▶ WHAT THE TASK REQUIRES
Everything from the line containing "The image size is (241, 145)." through the last line of the data below is to be retyped exactly, apart from the pictures.

▶ DATA EXTRACTS

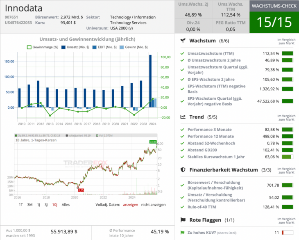Toggle the Gewinn [Mio. $] legend series
This screenshot has width=299, height=240.
tap(134, 48)
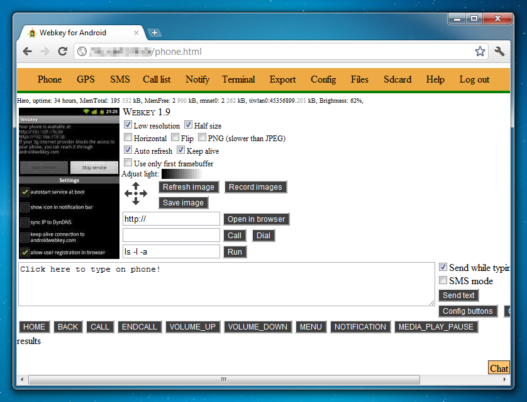Click the phone screen preview image
Screen dimensions: 527x402
[69, 183]
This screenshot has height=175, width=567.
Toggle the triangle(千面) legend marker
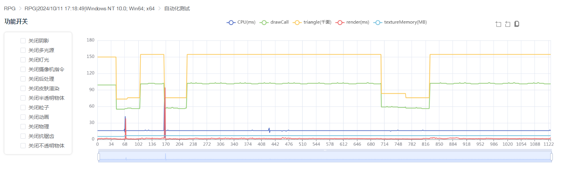tap(297, 22)
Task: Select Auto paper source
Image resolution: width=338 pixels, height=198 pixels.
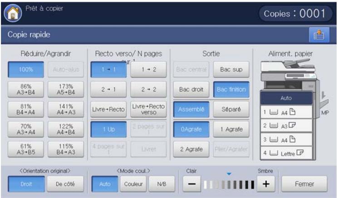Action: 286,98
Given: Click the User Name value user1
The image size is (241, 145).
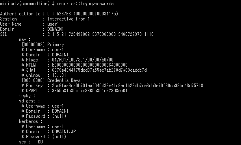Looking at the screenshot, I should point(53,24).
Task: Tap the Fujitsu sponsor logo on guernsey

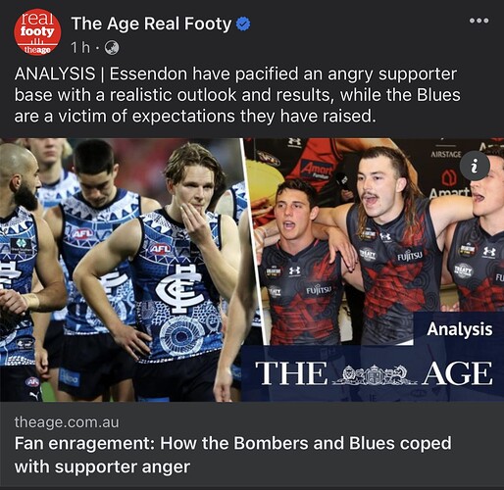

▶ ANSWER TO THE PROBLEM
The image size is (241, 145).
Looking at the screenshot, I should point(53,24).
Task: Tap the Fujitsu sponsor logo on guernsey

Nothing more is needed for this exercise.